Acting Up Stage's revival of Elegies: A Song Cycle is welcome if only because it allows us to get intimate with Thom Allison. The magnetic actor-singer, who has lit up the Shaw Festival main stage in recent seasons – rocking the boat in Guys and Dolls, hitting all the right notes in Ragtime – shows us his subtler side in this chamber work, presented in the Daniels Spectrum's 120-seat Aki Studio Theatre.

Elegies, for five singers and piano, is intimate in more than just size. American composer William Finn's 20-song celebration of lives lived mostly pays tribute to his deceased friends and loved ones. It premiered in 2003 and is informed both by the North American AIDS epidemic of the 1980s and '90s, and by the events of Sept. 11, 2001. Acting Up first produced it in 2007 to considerable success and has reassembled most of its original cast – under original directors Lezlie Wade (stage) and Wayne Gwillim (music) – for this belated encore.

That includes, along with Allison, Barbara Barsky, Steven Gallagher and Eliza-Jane Scott, joined by likable young newcomer Joel Gomez. All are solid performers who get their chance to shine, but it's Allison who impresses most – in part because, as the sardonic voice of Finn himself, he has almost all the best songs.

Finn, whose landmark musical Falsettos was staged by Acting Up last season, is a songwriter in the Stephen Sondheim vein – he's at his most original when he's being specific. Sure, Finn can write skillful ballads full of fine sentiments that'll choke you up, but it's the highly personal numbers – witty, quizzical, bluntly honest – that convey the most complex emotions.

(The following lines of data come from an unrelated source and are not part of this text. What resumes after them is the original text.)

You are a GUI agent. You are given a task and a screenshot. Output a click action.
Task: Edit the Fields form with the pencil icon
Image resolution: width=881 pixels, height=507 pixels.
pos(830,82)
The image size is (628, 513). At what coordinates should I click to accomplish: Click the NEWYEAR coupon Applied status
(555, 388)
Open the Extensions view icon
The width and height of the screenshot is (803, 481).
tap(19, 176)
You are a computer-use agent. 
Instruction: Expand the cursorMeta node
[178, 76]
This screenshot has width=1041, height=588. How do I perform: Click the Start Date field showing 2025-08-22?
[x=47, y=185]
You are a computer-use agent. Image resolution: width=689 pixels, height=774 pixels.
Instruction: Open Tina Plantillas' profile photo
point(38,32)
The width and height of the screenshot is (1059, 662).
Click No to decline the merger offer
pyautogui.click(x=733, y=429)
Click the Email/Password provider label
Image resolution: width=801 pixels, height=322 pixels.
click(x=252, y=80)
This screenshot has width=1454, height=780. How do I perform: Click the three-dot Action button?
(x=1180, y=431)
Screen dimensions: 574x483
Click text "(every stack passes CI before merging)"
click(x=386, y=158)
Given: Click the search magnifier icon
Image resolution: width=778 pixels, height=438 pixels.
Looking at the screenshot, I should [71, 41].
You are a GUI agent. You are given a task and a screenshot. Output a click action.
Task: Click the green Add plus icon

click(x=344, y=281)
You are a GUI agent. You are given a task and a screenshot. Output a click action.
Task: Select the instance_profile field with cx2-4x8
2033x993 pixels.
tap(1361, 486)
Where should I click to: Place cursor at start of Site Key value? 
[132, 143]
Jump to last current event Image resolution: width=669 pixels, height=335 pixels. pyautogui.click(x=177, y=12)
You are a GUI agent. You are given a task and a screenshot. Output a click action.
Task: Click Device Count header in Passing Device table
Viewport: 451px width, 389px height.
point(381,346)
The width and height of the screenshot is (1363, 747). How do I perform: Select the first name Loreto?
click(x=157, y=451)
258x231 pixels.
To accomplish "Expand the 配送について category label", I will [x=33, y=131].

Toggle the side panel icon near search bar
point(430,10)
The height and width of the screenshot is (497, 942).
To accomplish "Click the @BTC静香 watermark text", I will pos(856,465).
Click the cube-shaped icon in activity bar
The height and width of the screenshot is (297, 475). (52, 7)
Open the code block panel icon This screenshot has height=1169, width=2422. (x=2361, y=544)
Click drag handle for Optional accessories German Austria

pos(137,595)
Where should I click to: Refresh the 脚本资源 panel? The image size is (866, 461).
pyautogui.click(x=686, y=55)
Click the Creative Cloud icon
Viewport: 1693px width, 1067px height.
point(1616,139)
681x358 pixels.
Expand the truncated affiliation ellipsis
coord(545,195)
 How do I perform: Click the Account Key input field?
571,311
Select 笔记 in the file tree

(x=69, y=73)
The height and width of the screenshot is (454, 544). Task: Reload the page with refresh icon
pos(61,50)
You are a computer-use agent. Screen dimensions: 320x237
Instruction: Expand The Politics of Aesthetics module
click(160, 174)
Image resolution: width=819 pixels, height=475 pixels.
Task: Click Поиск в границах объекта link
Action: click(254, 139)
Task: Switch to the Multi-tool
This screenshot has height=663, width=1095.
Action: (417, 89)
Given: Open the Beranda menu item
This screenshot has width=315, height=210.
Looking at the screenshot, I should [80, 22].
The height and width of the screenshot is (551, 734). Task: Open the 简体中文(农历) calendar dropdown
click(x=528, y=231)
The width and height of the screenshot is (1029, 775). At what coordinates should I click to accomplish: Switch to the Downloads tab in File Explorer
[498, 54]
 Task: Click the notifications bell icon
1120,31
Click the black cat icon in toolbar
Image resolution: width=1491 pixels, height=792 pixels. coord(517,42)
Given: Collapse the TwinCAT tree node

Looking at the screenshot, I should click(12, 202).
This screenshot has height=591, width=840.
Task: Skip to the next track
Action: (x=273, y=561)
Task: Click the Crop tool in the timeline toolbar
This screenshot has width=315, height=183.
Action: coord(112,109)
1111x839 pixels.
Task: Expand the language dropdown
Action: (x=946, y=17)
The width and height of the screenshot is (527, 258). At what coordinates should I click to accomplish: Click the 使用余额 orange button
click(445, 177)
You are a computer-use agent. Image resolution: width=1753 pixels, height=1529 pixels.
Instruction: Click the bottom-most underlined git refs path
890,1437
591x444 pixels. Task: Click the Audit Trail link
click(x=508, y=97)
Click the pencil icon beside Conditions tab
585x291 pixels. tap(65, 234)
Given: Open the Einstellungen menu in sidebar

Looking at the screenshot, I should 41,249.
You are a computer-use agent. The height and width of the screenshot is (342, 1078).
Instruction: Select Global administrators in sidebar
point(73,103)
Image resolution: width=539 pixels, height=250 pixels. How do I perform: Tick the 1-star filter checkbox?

So we have Allison-as-Finn remembering a late fellow composer, the "unfashionable" Jack Eric Williams, and brooding on his lack of recognition even as he jokes about his massive appetite. Or memorializing his partner's ex-lover, "a sophisticated Pole named Bolek," in a song (Venice) that freely admits Finn's mixed feelings about the man. Allison is the perfect match for these shifting meditations. At once "manly" (as Finn would put it) and impish, he capers nimbly through their sinuous lyrics, smoothly negotiating their every turn in mood. At one point he even does a delicious impersonation of gay icon Quentin Crisp.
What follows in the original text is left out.